The sound you hear is me kicking myself.

> > The thread=references model specifies an algorithm to be used, in detail,
> > and that algorithm is one that makes several passes over the entire set of
> > messages.  The algorithm is complex, and it's not clear to me whether it
> > can be adapted to be incremental without possibly changing its output, and
> > whether such changes are permitted by the draft.
> 
> That's the problem -- a newly-arrived message can completely change the thread
> tree.  It's therefore quite possible that an "incremental" change (one that
> simply says what is different from the previous tree) is larger in size that
> the previous tree.
> 
> To complicate matters, there is no obvious algorithm for determining how a
> newly arrived message would change the tree; without such an algorithm, you
> have to rethread on the server, and then do a comparison between the old and
> new tree.

I don't think we're talking about the same thing here. You seem to assume
that clients want thread information about the entire mailbox, and that
the question is whether servers can save bandwidth by transmitting changes
to the tree, rather than resending the entire three.  Right?

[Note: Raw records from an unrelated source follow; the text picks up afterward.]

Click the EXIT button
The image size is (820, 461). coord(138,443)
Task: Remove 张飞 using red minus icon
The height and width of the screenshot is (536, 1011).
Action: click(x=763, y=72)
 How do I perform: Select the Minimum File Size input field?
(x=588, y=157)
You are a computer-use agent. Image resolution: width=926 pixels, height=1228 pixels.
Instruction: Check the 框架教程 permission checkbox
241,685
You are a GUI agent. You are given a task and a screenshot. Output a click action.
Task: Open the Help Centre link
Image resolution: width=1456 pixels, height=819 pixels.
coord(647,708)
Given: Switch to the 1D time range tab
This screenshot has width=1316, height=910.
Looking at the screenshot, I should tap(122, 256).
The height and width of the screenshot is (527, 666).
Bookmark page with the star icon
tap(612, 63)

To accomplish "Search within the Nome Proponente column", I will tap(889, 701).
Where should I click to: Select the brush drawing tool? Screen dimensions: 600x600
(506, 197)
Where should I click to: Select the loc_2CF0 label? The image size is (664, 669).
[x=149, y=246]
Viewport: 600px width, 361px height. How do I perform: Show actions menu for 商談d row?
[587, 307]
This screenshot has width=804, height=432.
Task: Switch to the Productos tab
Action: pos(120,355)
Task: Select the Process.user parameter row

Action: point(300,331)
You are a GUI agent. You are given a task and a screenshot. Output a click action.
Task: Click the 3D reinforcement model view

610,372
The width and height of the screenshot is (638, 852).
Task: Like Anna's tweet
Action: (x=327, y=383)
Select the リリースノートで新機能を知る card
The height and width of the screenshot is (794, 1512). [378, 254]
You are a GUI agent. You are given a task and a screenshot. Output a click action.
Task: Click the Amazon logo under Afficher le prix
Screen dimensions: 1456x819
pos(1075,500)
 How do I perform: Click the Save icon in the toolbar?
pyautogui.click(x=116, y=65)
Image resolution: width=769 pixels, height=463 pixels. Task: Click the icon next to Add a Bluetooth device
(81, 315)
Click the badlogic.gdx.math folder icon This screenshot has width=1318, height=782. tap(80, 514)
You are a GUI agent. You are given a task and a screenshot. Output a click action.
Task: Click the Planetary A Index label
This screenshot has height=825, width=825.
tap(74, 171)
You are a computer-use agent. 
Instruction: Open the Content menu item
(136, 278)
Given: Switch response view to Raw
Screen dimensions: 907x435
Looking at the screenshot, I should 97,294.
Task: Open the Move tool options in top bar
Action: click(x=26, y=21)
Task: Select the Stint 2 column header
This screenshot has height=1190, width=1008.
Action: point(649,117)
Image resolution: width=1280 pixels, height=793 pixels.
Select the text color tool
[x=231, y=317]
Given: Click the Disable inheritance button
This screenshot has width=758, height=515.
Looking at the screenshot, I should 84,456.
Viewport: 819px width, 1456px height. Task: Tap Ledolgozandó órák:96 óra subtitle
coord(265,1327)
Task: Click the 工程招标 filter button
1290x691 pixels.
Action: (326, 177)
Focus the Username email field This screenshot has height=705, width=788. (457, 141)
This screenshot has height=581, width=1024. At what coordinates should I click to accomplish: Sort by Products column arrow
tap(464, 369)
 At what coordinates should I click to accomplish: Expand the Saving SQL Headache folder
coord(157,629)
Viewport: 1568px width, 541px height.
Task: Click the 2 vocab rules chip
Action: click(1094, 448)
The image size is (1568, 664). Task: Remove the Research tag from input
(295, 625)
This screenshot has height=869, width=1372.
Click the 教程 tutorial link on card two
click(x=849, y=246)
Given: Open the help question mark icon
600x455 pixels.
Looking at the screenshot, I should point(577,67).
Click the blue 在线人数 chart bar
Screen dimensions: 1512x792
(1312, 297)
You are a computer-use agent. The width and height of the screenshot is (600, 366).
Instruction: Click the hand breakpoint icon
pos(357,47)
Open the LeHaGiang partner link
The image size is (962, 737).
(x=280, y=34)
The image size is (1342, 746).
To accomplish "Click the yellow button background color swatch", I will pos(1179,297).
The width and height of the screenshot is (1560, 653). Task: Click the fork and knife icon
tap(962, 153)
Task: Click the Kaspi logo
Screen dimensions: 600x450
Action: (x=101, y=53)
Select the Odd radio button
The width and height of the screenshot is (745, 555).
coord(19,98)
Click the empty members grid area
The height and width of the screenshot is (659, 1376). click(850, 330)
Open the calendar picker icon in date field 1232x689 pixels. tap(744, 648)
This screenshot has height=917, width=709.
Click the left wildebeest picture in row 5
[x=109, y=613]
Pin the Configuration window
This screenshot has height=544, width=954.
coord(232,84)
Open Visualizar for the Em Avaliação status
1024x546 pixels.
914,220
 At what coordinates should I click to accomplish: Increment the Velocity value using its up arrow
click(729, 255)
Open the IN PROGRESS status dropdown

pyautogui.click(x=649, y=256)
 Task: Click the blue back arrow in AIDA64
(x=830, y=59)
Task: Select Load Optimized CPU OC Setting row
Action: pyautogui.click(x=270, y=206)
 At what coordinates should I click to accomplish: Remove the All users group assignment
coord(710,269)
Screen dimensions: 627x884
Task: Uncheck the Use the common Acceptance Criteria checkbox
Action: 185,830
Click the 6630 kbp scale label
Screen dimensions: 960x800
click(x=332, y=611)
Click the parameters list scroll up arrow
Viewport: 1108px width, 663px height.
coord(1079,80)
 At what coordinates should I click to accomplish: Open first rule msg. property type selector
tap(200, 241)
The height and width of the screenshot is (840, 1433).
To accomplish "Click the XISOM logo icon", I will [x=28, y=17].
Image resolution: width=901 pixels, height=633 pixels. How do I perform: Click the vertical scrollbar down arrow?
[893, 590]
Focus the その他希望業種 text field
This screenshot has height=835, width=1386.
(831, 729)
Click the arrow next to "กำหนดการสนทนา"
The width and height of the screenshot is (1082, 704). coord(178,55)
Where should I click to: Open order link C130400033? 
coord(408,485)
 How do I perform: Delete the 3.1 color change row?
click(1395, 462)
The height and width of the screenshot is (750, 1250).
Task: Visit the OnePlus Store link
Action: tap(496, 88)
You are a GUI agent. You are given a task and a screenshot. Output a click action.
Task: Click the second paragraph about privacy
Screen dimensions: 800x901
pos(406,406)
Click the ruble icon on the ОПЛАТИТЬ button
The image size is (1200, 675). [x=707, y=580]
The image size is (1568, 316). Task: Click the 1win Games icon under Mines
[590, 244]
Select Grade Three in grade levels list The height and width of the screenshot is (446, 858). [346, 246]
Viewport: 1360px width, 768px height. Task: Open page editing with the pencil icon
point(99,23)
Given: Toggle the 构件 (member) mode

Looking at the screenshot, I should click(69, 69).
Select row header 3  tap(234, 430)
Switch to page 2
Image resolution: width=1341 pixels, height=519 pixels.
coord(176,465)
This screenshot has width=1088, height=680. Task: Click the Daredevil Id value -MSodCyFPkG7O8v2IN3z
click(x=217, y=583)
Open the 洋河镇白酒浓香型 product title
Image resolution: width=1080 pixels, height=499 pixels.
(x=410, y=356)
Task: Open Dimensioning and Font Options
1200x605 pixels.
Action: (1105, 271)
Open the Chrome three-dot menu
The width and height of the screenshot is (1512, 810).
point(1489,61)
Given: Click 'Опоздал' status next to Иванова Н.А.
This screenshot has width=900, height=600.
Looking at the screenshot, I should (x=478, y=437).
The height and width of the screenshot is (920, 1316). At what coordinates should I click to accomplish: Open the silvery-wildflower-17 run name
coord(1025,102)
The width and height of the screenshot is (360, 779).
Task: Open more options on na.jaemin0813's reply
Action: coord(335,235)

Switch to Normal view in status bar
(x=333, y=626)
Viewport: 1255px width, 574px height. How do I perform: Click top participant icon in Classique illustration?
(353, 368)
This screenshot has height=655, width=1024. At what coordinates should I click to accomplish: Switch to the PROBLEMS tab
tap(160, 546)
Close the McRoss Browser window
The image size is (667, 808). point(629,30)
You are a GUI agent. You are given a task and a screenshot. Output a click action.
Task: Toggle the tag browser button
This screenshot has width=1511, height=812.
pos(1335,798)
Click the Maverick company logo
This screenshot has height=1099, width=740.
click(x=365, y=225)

Well, I am concerned about whether the server can do thread processing at
message delivery time, so that processing a thread request becomes as
cheap as e.g. "fetch flags". I'm concerned about this because I want to do
lots of small thread requests (examples below), and I can't do that if
they're expensive.

> This has been the flaw in the arguments for "subsetting"; you can only
> "subset" in the simplest cases.  It turns out that the only meaningful
> subsetting is on a static tree, which makes subsetting much less valuable than
> its proponents claim.

Actually, subsetting would help with the cases I'm most interested in,
particularly if the server is permitted to also return answers outside the
requested set:  "Show me all the threads where there's new mail", "show me
all the messages from mumble@gargle.com, and the threads to which those
messages belong", "show me all discussion in our department-wide archive
where the subject included 'fumble'" and so on.

> > So, if a server does incremental References:-based threading on delivery,
> > can it advertise thread=references?
> 
> I don't know what that means.

Let me try again.

If an IMAP server keeps thread information in the persistent messages
store, and updates that information when a message is written into the
message store, is it possible for that server to comply with the draft's
requirements and advertise thread=references?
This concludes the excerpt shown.